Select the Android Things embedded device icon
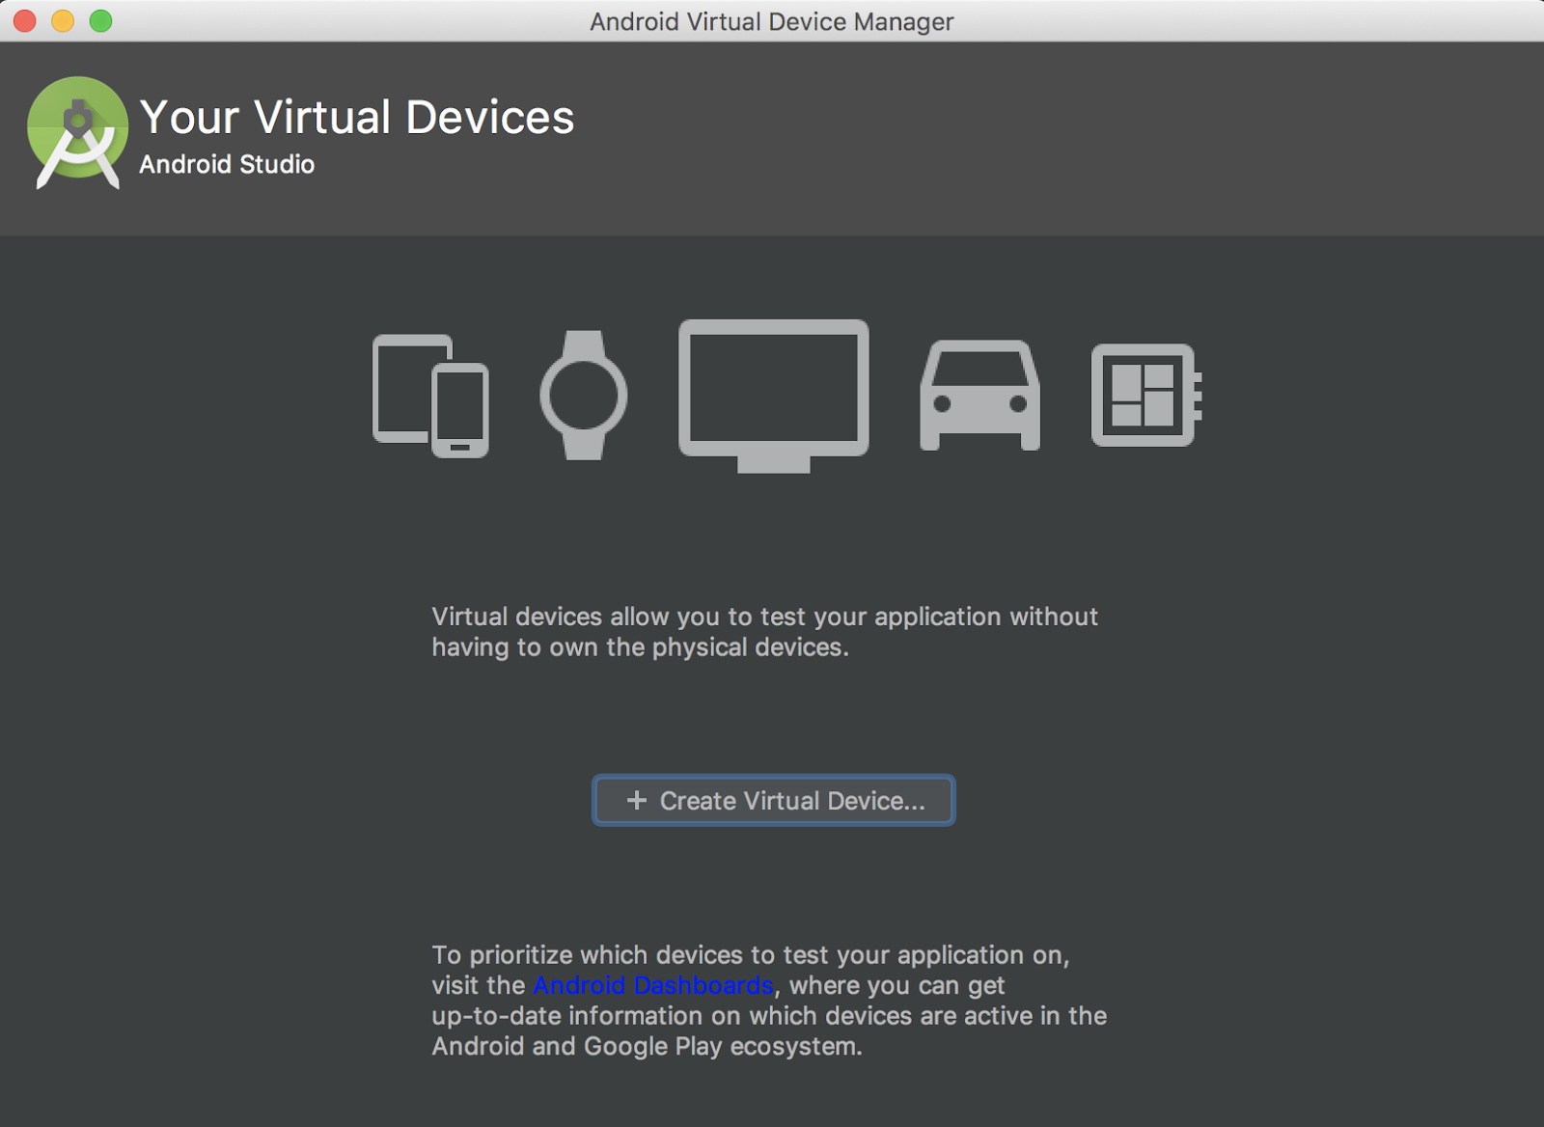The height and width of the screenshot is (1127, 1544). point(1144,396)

----------

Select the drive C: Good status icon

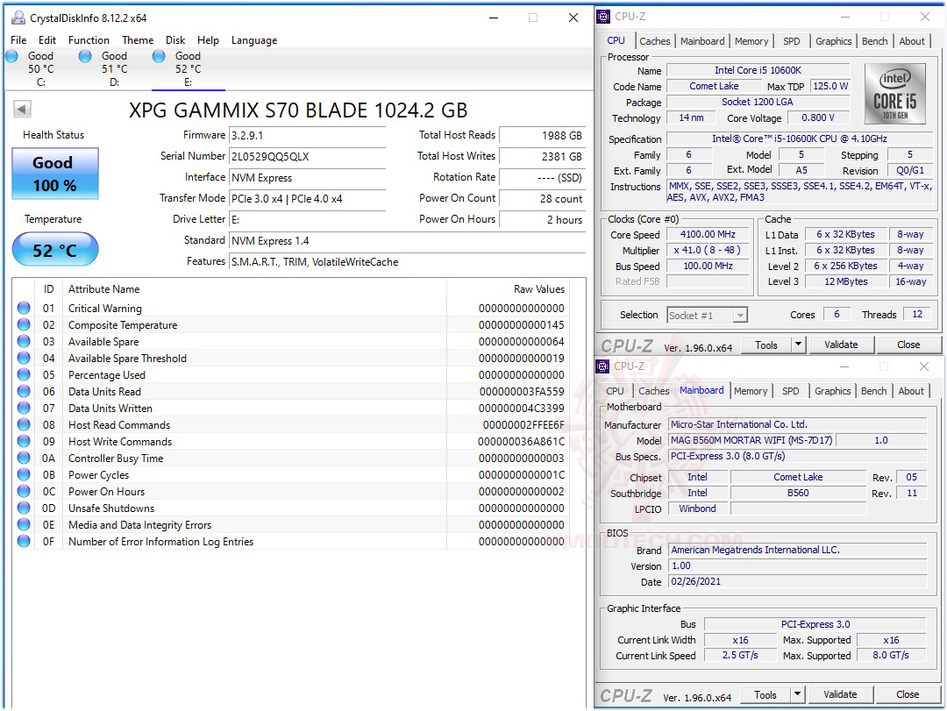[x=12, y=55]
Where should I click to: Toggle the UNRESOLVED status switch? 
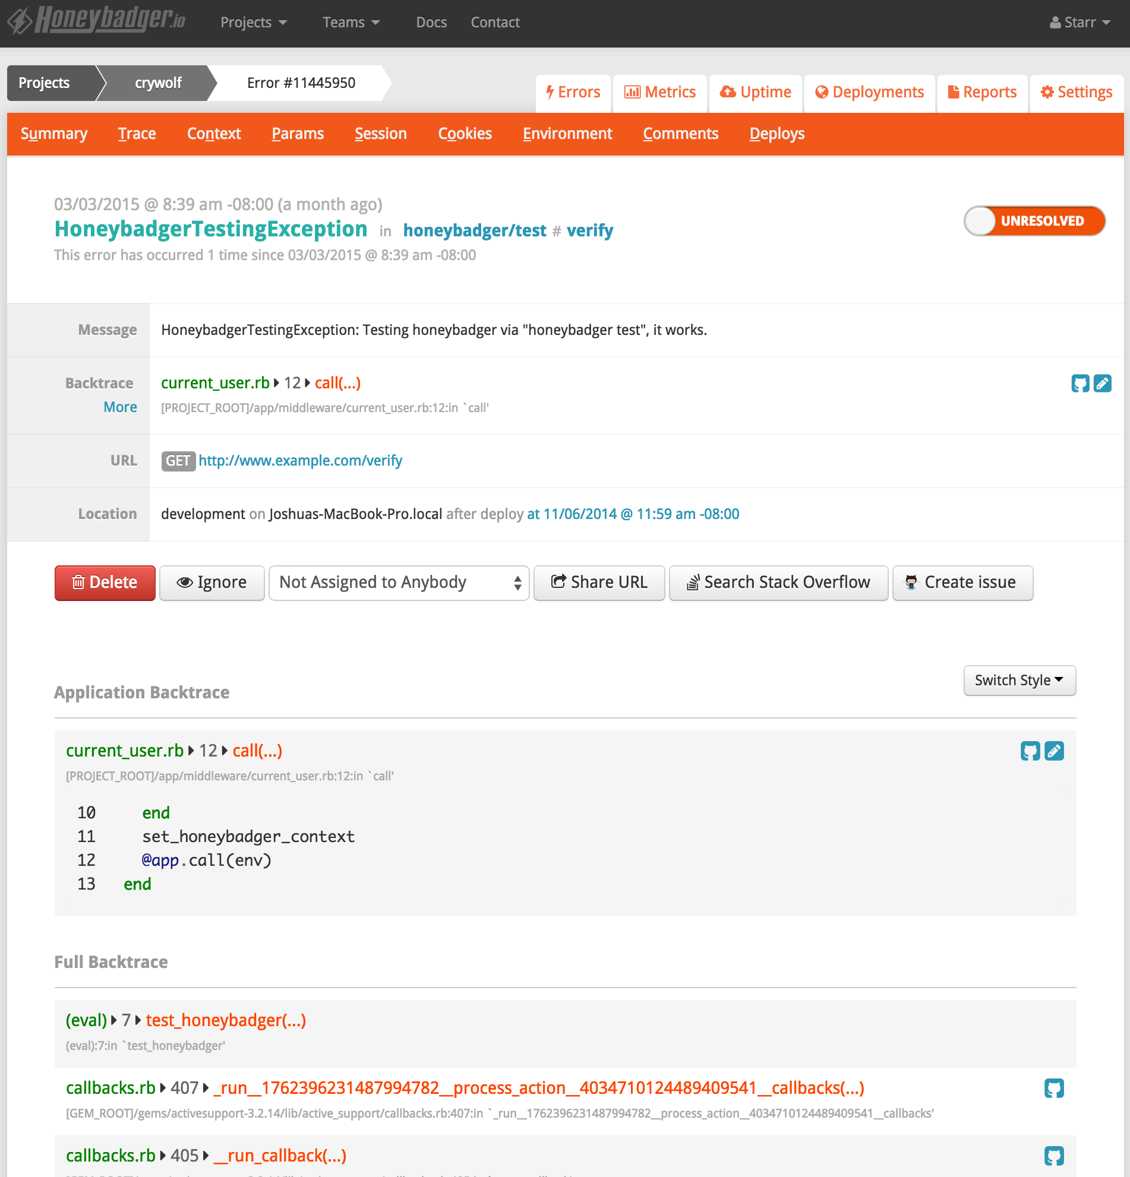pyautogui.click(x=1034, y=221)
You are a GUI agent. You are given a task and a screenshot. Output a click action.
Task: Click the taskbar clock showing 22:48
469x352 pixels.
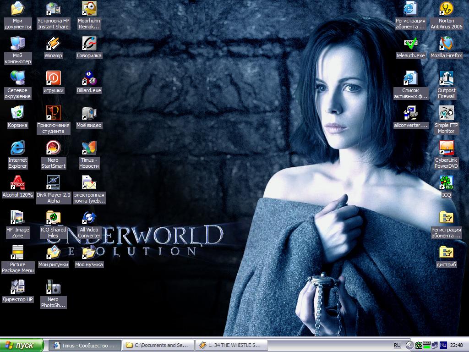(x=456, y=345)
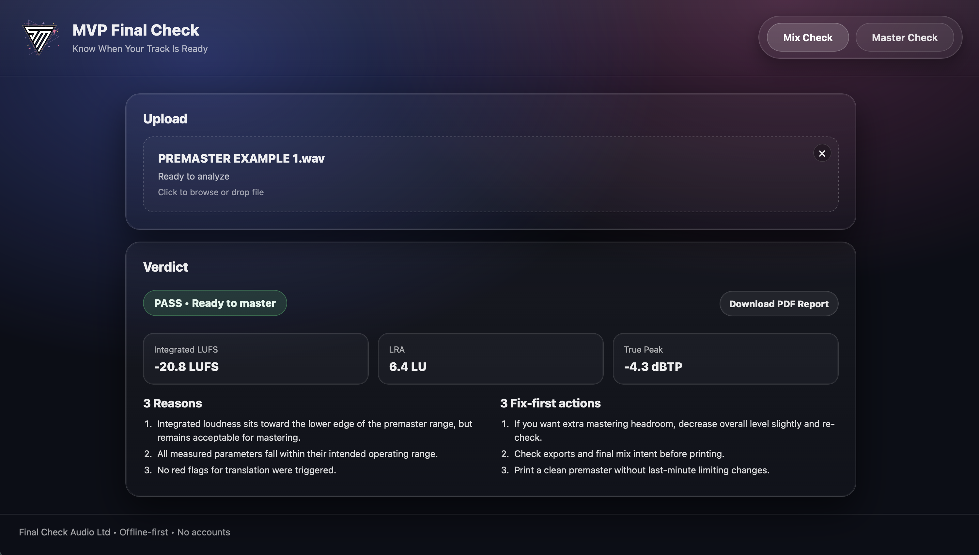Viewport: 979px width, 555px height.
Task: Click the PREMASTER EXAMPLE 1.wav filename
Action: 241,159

----------

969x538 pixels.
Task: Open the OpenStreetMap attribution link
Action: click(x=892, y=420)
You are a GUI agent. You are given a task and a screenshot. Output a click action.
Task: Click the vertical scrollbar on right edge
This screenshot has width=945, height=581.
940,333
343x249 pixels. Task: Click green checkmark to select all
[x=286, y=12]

----------

■ Direction
Output everything from the line containing "Select the Android" down to the line containing "The height and" as a two-column CSV with the columns request and answer. Each record gets one row, with each field quoted and line breaks replaced by spaces, and the pictures left out.

■ Written response
request,answer
"Select the Android Things embedded device icon","The height and width of the screenshot is (1127, 1544). point(1144,396)"